A cena é cada vez mais comum nas orlas do Espírito Santo: ciclovias que antes eram espaços de lazer, convivência e esporte se transformaram, em pouco tempo, em vias de alta velocidade. O motivo tem nome e motor: as bicicletas elétricas.
O avanço desse tipo de veículo é natural. Sustentável, prático e silencioso, ele representa uma alternativa moderna à mobilidade urbana tradicional. Mas a transição aconteceu rápido demais — e o que nasceu como solução está se tornando um problema cada vez mais grave.
Em pontos movimentados da Grande Vitória, como a orla de Vila Velha, a Curva da Jurema e a Praia de Camburi, em Vitória, o cenário é o mesmo: pedestres, muitas vezes com pouca mobilidade, correndo risco ao atravessarem o espaço onde as bicicletas passam a 30, 40 ou até 50 km/h. Não há emplacamento, não há exigência de habilitação e, em grande parte dos casos, quem pilota é um adolescente apressado a caminho da escola ou um trabalhador tentando não se atrasar. O resultado é previsível e preocupante.
As ciclovias nasceram para outro propósito. Eram destinadas ao uso mais “tranquilo”, à bicicleta convencional, movida pelo esforço físico e limitada pela velocidade das pernas humanas. Hoje, viraram corredores de transporte urbano, usados como atalhos por quem se desloca com pressa no dia a dia. A cidade não acompanhou essa mudança, e a falta de regulação adequada expõe um conflito silencioso entre a mobilidade elétrica e a segurança dos pedestres.
Casos recentes de atropelamentos — como o de uma idosa em Vitória e de um idoso em Vila Velha, ambos amplamente comentados na imprensa e nas redes sociais — mostram que o problema já é real. Não se trata de demonizar a bike elétrica. Pelo contrário: cada bicicleta é, em tese, um carro a menos nas ruas e uma contribuição à redução da poluição. Mas é preciso reconhecer que, sem regras claras, o que é ecologicamente correto pode se tornar socialmente perigoso.
O tema, aos poucos, começa a entrar na agenda do poder público. Em maio deste ano, a Câmara de Vitória aprovou o Projeto de Lei nº 144/2025, conhecido como “Bike Legal”, de autoria do vereador Aylton Dadalto (Republicanos). A proposta estabelece diretrizes específicas para o uso de bicicletas elétricas em vias públicas, ciclovias e calçadas, com o objetivo de garantir mais segurança e organizar o trânsito. “Não queremos proibir nada — queremos organizar”, afirmou o autor do projeto, ao defender a medida. A capital capixaba, portanto, dá um passo importante na tentativa de adaptar suas regras a uma realidade que já está nas ruas.
No plano federal, a discussão também avança.
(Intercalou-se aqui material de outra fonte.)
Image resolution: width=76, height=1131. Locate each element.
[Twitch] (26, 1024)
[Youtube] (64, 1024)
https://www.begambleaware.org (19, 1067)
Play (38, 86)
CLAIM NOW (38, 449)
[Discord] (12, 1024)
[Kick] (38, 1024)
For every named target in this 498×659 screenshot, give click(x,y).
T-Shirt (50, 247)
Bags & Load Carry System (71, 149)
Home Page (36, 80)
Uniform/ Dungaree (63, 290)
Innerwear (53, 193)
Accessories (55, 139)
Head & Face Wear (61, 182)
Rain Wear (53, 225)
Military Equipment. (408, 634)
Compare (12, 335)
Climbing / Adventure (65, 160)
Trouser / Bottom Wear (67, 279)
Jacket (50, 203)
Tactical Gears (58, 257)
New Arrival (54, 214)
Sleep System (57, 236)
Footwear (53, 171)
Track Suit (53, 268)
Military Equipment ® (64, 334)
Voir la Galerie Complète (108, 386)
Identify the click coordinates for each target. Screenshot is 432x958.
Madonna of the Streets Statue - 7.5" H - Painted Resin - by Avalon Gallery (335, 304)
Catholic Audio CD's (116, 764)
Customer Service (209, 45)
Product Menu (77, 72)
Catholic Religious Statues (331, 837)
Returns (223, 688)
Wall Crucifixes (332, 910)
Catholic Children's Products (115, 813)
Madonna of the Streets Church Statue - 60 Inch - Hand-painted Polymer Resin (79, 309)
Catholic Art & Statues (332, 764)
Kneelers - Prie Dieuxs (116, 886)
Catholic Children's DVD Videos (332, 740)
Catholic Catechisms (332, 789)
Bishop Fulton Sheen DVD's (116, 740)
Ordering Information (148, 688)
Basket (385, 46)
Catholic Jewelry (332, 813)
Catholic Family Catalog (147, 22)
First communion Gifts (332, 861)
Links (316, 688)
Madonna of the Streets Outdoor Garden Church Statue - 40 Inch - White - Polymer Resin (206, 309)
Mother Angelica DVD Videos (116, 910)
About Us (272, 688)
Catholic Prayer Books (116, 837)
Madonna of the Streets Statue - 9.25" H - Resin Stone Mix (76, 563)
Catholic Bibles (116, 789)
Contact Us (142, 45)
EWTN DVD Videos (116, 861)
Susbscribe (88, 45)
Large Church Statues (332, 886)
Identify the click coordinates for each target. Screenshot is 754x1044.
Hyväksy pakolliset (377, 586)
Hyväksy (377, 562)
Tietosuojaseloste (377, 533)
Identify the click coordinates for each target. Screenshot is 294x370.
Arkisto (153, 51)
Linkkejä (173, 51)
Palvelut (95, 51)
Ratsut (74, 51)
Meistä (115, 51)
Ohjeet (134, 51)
No Senado, o capixaba Fabiano Contarato (PT-ES) tem sido uma das vozes mais ativas em defesa de uma legislação mais moderna e segura para o trânsito urbano, com atenção especial à mobilidade elétrica. Há projetos em tramitação que buscam definir parâmetros de potência, velocidade máxima e equipamentos obrigatórios para bicicletas elétricas, além de propostas que ampliam a responsabilidade dos municípios sobre fiscalização e campanhas educativas. Ainda que caminhem lentamente, essas iniciativas indicam que o Brasil começa a olhar para o tema com a seriedade necessária.
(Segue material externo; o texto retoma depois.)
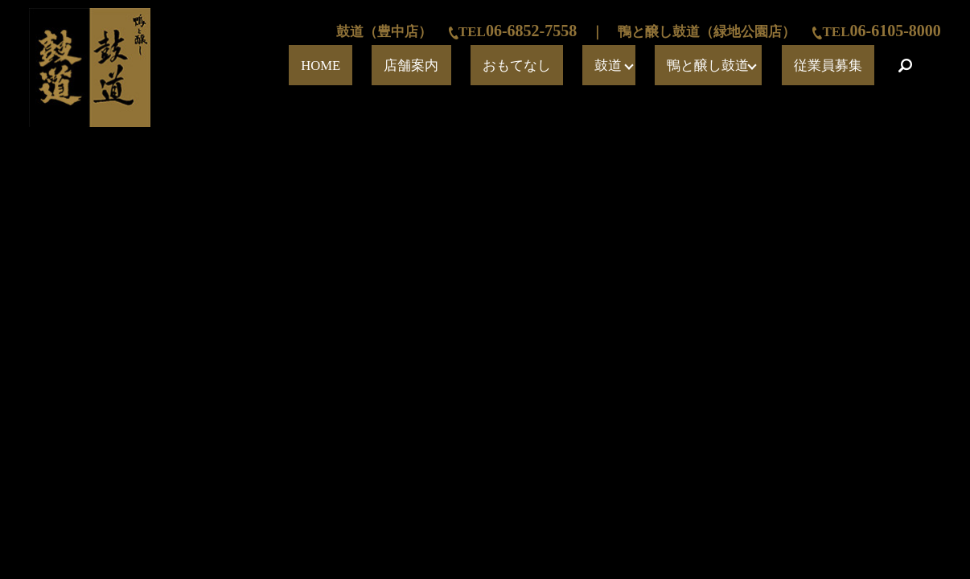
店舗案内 (548, 66)
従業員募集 (846, 66)
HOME (490, 66)
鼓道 (677, 66)
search (906, 65)
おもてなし (618, 66)
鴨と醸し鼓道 (753, 66)
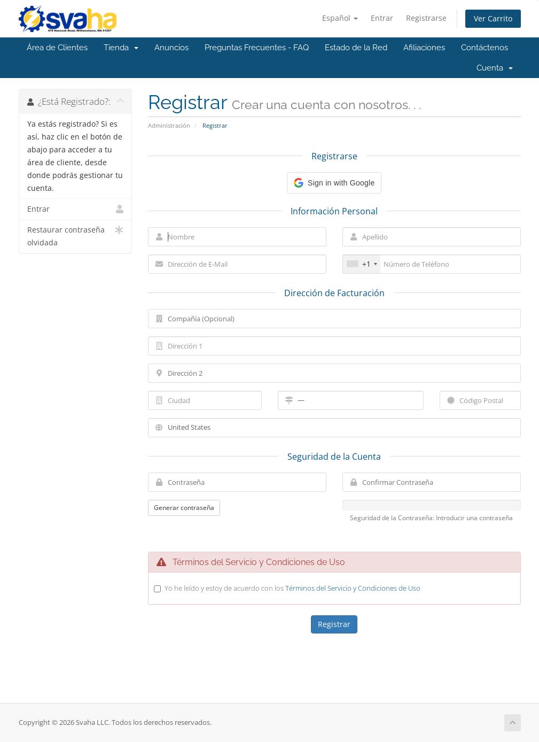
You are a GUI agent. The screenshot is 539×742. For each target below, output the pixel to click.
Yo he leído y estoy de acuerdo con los (292, 588)
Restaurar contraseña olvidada (75, 235)
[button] (334, 183)
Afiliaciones (424, 47)
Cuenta (494, 68)
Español (340, 18)
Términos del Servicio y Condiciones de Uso (352, 588)
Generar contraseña (184, 507)
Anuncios (171, 47)
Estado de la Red (356, 47)
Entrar (382, 18)
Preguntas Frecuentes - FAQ (257, 47)
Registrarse (426, 18)
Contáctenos (484, 47)
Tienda (121, 47)
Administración (169, 125)
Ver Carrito (493, 18)
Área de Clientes (57, 47)
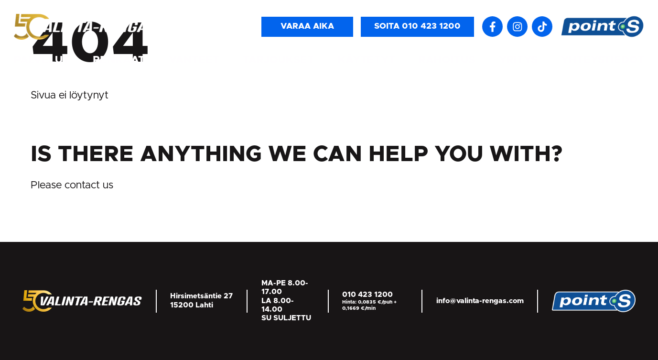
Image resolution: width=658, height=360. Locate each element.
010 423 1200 (367, 294)
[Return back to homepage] (85, 26)
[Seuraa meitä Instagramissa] (517, 26)
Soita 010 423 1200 (417, 26)
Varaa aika (307, 26)
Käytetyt (366, 60)
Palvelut (41, 60)
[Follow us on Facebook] (492, 26)
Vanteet (194, 60)
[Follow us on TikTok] (542, 26)
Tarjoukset (278, 60)
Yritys (518, 60)
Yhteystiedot (602, 60)
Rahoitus (447, 60)
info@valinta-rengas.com (480, 301)
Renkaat (119, 60)
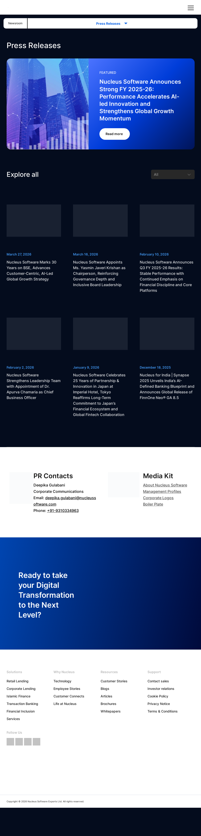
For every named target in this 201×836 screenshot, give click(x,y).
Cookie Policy (158, 696)
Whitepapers (111, 711)
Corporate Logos (158, 497)
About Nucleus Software (165, 485)
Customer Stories (114, 681)
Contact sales (158, 681)
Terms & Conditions (163, 711)
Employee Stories (66, 689)
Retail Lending (18, 681)
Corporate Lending (21, 689)
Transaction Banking (22, 704)
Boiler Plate (153, 504)
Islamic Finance (18, 696)
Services (13, 719)
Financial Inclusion (21, 711)
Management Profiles (162, 491)
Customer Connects (68, 696)
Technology (62, 681)
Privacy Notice (159, 704)
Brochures (108, 704)
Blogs (105, 689)
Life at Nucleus (65, 704)
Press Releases (109, 23)
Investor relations (161, 689)
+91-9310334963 (63, 510)
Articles (106, 696)
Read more (115, 134)
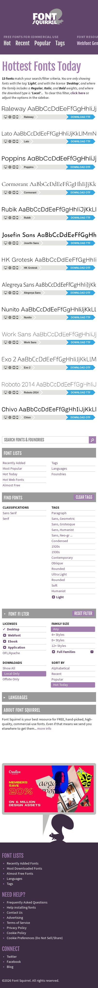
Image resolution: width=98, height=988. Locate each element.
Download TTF (80, 117)
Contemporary (62, 558)
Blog (10, 967)
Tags (60, 43)
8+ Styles (58, 640)
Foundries (59, 474)
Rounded (58, 569)
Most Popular (12, 469)
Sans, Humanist (63, 530)
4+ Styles (58, 635)
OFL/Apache (11, 653)
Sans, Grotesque (63, 524)
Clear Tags (84, 497)
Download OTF (80, 167)
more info (44, 729)
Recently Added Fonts (22, 863)
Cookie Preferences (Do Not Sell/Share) (35, 938)
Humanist (59, 591)
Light (58, 597)
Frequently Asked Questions (27, 902)
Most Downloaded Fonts (24, 868)
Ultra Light (59, 574)
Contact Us (15, 913)
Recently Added (14, 463)
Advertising (15, 918)
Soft (54, 585)
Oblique (57, 563)
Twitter (12, 957)
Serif (6, 519)
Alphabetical (61, 668)
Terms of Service (18, 923)
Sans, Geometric (63, 519)
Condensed (60, 541)
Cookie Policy (16, 933)
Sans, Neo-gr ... (62, 535)
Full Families (63, 652)
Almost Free (11, 485)
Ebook (10, 641)
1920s (56, 546)
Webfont (12, 635)
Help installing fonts (21, 907)
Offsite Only (11, 679)
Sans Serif (9, 513)
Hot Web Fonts (13, 480)
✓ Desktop (11, 629)
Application (14, 647)
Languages (59, 469)
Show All (9, 668)
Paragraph (59, 513)
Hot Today (10, 474)
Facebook (14, 962)
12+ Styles (59, 646)
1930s (56, 552)
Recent (22, 43)
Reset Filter (83, 613)
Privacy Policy (17, 928)
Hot (7, 43)
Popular (42, 43)
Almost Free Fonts (20, 874)
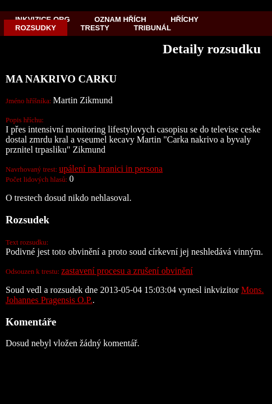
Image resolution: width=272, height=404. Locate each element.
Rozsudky (35, 28)
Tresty (95, 28)
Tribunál (152, 28)
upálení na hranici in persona (111, 168)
O desafio, portanto, não é proibir, mas conscientizar e disciplinar. Limites de velocidade precisam ser discutidos. Campanhas educativas, fiscalização e até adaptações no desenho urbano das ciclovias devem entrar no debate. É preciso agir antes que as orlas, símbolo de convivência e bem-estar, se transformem em territórios de risco.
A discussão é urgente — e inadiável. Porque a mobilidade do futuro precisa ser limpa, sim. Mas também precisa ser segura.